* _Instructions for the task_
Identify all lines in the data containing the string "first". Copy them out.

* _Data provided_
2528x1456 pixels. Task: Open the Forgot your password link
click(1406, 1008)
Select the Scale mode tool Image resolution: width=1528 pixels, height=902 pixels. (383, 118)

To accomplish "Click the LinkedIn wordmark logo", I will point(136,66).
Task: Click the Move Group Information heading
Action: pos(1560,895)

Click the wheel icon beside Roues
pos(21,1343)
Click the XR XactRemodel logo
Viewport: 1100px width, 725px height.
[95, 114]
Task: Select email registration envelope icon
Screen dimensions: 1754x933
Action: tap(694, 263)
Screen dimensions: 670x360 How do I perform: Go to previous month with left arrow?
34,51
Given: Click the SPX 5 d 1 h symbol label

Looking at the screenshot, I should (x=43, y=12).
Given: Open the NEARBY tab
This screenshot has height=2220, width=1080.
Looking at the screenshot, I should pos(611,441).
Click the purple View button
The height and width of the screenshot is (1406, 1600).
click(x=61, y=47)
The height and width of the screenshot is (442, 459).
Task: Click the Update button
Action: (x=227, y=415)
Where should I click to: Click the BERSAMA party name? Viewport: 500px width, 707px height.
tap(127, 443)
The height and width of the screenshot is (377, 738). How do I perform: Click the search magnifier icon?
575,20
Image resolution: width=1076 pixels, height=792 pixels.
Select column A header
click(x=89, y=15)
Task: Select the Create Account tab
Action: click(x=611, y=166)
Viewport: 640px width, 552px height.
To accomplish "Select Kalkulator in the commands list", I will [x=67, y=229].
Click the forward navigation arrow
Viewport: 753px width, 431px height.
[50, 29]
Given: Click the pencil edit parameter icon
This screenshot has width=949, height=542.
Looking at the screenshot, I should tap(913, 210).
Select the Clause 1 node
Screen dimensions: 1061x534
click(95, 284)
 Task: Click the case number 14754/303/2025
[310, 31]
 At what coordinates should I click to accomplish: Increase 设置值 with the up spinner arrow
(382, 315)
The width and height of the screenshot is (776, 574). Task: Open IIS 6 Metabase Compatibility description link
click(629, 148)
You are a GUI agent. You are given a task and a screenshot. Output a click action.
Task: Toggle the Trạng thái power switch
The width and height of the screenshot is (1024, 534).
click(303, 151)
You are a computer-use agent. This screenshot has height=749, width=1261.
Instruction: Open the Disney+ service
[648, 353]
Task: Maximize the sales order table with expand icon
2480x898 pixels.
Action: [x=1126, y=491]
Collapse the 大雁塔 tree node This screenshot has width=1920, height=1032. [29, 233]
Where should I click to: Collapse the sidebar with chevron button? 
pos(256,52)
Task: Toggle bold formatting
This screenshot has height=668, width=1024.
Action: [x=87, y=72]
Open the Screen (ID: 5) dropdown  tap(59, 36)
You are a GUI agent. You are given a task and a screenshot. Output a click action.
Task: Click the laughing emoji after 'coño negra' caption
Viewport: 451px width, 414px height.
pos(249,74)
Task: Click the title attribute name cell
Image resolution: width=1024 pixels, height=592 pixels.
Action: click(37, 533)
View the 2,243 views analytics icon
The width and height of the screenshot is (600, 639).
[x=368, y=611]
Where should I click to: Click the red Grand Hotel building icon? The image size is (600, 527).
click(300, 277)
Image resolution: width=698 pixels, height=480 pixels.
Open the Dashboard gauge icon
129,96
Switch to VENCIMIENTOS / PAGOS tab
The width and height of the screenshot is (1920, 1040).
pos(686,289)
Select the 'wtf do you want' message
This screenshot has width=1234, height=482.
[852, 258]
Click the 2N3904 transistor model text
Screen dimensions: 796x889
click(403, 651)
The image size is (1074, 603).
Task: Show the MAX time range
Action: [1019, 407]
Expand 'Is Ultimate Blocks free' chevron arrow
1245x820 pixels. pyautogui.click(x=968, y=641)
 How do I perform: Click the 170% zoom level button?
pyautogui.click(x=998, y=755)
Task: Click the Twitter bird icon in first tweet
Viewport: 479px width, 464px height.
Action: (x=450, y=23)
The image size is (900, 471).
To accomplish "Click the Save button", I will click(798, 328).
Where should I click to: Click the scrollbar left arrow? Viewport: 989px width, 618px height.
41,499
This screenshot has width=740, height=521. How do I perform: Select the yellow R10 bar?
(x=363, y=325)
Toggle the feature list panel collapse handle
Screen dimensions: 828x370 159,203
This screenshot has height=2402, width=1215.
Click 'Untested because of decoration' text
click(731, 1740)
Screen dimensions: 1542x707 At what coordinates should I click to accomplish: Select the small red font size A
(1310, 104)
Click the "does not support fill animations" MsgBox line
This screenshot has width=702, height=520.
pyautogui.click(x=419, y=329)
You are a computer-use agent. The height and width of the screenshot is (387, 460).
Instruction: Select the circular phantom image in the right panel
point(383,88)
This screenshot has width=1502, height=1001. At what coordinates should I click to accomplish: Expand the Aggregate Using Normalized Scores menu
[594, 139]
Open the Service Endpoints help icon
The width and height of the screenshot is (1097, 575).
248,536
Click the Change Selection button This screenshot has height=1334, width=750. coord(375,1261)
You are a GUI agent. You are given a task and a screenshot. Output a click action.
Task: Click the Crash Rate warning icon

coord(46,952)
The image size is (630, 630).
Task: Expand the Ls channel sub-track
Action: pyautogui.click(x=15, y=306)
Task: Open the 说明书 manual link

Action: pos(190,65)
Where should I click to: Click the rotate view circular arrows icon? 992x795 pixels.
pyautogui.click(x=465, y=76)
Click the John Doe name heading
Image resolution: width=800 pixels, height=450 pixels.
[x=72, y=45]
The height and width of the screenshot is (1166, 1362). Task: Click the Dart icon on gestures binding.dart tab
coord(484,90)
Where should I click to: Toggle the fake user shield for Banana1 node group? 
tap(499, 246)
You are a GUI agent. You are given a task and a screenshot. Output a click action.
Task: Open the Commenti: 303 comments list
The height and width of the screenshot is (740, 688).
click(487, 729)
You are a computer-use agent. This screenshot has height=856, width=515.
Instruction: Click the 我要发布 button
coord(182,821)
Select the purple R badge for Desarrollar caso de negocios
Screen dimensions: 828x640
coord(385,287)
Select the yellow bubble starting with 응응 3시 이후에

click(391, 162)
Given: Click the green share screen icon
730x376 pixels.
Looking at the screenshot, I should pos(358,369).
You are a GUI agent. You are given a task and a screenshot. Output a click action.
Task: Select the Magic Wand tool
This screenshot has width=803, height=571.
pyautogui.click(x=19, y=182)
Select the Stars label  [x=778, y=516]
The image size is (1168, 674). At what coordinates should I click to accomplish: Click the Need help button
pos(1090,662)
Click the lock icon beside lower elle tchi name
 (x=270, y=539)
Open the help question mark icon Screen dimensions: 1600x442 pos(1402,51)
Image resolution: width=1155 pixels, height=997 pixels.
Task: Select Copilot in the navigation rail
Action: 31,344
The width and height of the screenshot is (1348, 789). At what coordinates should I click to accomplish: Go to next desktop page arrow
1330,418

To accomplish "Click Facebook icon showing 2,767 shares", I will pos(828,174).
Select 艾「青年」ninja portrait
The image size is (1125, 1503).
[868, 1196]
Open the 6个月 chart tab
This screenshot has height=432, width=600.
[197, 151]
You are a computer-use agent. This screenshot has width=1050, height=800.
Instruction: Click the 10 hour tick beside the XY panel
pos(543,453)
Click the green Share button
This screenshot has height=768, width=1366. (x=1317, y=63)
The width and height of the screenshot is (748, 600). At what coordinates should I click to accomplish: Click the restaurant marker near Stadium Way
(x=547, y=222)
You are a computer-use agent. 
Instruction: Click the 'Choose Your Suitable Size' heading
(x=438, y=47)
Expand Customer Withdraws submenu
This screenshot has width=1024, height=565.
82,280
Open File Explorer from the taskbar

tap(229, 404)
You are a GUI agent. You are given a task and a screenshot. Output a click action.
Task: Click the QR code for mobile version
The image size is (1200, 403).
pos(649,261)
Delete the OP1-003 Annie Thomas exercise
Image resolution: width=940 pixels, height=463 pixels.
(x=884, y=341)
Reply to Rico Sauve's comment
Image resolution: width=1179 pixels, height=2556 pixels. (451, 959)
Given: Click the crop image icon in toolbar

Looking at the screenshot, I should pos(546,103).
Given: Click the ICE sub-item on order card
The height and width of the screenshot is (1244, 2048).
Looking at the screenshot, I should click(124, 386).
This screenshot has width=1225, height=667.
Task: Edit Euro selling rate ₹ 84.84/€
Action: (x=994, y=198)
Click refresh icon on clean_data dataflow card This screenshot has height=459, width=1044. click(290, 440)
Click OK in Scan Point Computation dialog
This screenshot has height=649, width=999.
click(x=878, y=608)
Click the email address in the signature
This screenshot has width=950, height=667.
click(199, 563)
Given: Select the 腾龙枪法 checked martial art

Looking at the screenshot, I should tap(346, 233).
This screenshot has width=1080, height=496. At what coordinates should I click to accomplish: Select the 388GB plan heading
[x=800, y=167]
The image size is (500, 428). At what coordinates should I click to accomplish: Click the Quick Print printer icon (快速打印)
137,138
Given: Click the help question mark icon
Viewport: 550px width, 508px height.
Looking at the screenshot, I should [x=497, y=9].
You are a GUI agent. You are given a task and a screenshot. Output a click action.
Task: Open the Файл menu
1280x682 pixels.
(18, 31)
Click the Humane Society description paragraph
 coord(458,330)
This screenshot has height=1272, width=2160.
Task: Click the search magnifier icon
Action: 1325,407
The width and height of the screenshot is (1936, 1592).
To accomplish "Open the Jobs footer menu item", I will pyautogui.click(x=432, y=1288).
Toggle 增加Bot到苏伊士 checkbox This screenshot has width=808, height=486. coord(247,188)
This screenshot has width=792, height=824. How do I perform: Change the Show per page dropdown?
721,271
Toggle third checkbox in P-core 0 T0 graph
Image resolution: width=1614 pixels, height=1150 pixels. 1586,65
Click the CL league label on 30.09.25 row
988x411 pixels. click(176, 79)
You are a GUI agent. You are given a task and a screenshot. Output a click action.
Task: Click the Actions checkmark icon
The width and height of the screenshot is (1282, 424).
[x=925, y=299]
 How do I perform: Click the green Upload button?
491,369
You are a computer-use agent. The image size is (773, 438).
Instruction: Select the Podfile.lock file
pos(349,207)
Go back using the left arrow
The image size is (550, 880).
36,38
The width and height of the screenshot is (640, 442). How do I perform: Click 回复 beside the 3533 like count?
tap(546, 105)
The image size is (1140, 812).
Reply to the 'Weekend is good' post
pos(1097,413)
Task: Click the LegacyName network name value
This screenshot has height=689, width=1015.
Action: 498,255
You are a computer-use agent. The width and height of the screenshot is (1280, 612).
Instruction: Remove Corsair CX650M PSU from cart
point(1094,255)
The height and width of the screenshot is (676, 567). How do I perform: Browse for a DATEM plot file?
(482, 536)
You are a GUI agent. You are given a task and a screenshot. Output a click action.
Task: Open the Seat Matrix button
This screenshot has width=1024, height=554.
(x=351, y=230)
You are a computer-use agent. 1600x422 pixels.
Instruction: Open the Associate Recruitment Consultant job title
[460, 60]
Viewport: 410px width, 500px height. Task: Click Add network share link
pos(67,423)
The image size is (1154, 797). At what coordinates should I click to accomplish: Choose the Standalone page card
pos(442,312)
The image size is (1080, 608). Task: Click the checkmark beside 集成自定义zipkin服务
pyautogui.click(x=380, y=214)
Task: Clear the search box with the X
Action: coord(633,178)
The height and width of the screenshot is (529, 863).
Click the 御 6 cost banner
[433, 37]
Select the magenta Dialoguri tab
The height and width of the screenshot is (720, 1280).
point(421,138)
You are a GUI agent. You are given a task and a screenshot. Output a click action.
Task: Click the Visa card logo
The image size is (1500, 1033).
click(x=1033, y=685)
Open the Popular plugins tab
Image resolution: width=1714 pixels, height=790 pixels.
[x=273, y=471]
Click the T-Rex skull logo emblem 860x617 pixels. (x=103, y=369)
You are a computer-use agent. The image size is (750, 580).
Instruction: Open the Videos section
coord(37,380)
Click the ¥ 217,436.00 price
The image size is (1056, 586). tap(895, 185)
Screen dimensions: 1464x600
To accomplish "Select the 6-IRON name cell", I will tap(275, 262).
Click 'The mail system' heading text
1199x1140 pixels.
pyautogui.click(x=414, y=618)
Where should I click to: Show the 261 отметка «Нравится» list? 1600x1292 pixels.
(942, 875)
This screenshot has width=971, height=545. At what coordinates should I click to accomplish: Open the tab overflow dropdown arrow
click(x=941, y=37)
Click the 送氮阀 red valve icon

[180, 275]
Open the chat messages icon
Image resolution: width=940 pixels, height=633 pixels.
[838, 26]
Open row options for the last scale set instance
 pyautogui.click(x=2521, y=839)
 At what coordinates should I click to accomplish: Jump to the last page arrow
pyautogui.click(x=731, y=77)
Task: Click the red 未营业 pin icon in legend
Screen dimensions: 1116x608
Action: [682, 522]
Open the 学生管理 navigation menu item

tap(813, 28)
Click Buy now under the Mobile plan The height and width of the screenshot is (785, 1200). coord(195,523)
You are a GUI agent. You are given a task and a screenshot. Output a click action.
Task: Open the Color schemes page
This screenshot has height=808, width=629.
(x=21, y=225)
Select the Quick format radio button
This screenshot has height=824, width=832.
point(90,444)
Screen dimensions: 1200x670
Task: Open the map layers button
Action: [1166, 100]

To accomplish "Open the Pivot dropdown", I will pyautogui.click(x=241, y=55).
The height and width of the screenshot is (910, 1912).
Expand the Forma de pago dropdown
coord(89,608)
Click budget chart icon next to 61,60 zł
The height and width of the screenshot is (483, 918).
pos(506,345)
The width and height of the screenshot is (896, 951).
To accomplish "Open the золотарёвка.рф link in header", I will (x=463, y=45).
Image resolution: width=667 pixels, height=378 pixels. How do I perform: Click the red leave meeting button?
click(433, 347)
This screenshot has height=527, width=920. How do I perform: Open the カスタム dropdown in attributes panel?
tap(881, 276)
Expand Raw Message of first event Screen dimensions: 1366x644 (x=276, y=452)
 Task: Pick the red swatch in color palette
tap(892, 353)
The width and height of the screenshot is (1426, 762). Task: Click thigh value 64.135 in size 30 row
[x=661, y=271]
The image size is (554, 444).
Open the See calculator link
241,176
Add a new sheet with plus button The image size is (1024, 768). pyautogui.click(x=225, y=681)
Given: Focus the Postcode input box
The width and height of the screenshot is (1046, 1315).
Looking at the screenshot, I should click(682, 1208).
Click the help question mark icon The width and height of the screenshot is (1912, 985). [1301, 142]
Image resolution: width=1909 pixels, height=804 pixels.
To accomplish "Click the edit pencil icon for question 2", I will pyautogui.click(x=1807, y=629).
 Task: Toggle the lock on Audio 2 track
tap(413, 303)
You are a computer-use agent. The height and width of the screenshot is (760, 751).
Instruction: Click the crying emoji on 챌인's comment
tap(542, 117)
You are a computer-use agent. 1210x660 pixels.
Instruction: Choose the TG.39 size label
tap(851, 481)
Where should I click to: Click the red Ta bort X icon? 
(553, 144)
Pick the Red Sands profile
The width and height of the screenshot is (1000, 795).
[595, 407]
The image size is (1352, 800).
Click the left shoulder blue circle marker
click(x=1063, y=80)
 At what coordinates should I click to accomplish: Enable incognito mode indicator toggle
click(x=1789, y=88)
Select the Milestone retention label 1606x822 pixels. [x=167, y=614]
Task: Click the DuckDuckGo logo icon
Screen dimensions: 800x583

* _Answer_
Task: Click the Twitter bird icon in first tweet
Expand Raw Message of first event Screen dimensions: 1366x644 (x=276, y=452)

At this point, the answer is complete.